In tegenstelling tot de Luchtbewoners waren de Ouden nooit jong geweest. Het waren kreupele, afgeleefde grijsaards met knoestige ledematen en ze hadden eeuwenlang in afzondering liggen slapen.

Onder de aardkorst twinkelden de sterrenconstellaties, scheen de Zon, waste en kromp de Maan en lagen alle vormen van leven te slapen: het scharlakenrood van een duivelskop, de iriserende glans van een vlindervleugel, de trillende witte snorharen van Oude Man Kangoeroe - sluimerend als zaadjes in de woestijn die moeten wachten op een toevallig langskomende regenbui.

v, z, g, d...

Op de ochtend van de Eerste Dag voelde de Zon de drang om geboren te worden. (Die avond zouden de Sterren en de Maan volgen). De Zon barstte door het aardoppervlak, overspoelde het land met gouden licht en verwarmde de holten waaronder de Voorouders lagen te slapen.

En zo geschiedde het dat op die Eerste Ochtend alle sluimerende Voorouders de warmte van de Zon op hun oogleden voelden drukken en hun lichaam kinderen voelden baren. De Slangenman voelde slangen uit zijn navel kronkelen. De Kaketoeman voelde veren. De Wilgehoutrupsman voelde gewriemel, de Honingmier gekriebel, de Kamperfoelie voelde zijn bladeren en bloemen ontluiken. De Buideldasman voelde buideldasjongen onder zijn oksels spartelen. Alle ‘levende dingen’, elk op zijn eigen geboorteplaats, kropen omhoog naar het daglicht.

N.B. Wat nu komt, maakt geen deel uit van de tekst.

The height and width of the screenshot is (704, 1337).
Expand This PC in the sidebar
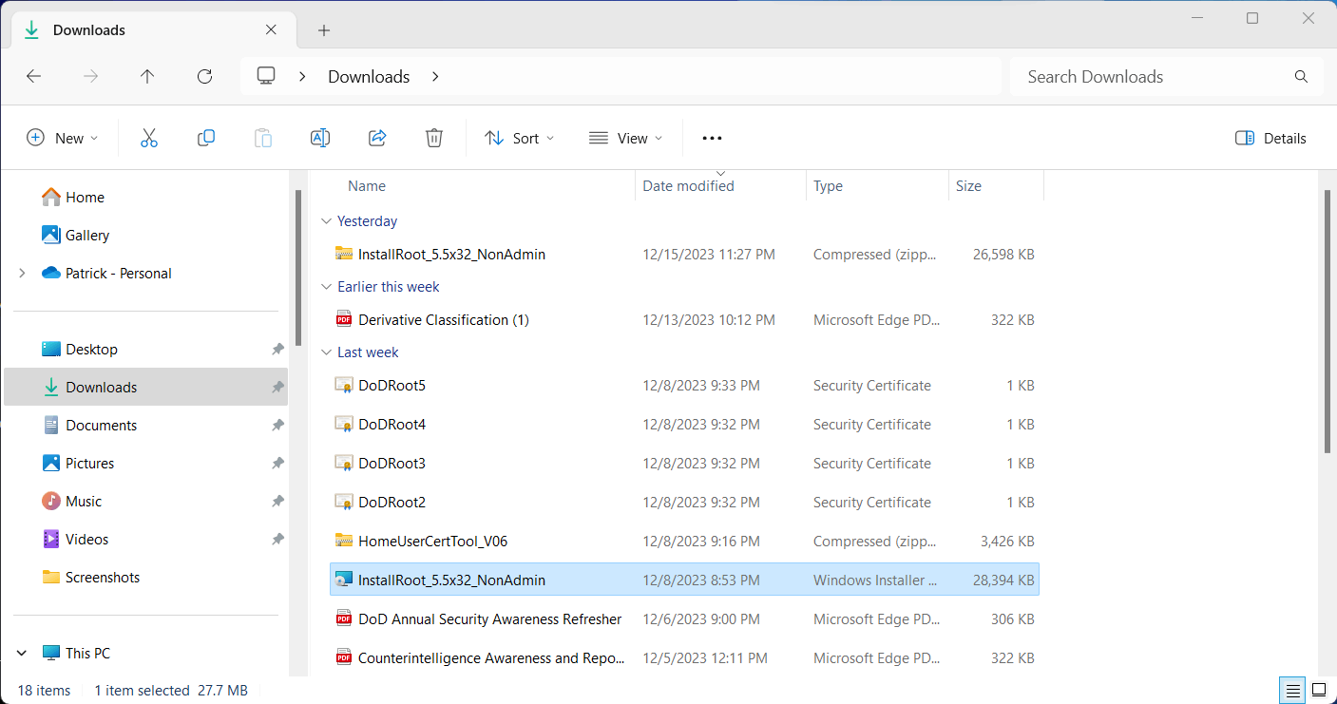[x=21, y=653]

Op de bodem van hun holten (die zich nu vulden met water) strekten de Ouden een been, toen hun andere been. Ze schudden hun schouders en strekten hun armen. Ze hesen hun lichaam omhoog uit de modder. Hun oogleden braken open. Ze zagen hun kinderen spelen in de zonneschijn. De modder viel van hun dijen, als de moederkoek van een baby.

ayabamaandaribu, guduminuya, maandabu, maandaribu

Toen, als de eerste kreet van een baby, opende elke Voorouder zijn mond en riep ‘IK BEN!’ ‘Ik ben - Slang... Kaketoe... Honingmier... Kamperfoelie...’ En dit eerste ‘Ik ben!’, deze oerdaad van benoeming, werd vanaf dat moment tot in de eeuwigheid beschouwd als het meest geheime en heilige couplet van het lied van de Voorouder.

De Ouden (nu gekoesterd door de Zon) zetten hun linkervoet naar voren en riepen een tweede naam. Ze zetten hun rechtervoet naar voren en riepen een derde naam. Ze benoemden de waterpoel, de rietkragen, de gombomen - links en rechts riepen ze alle dingen tot leven en verweefden hun namen tot verzen.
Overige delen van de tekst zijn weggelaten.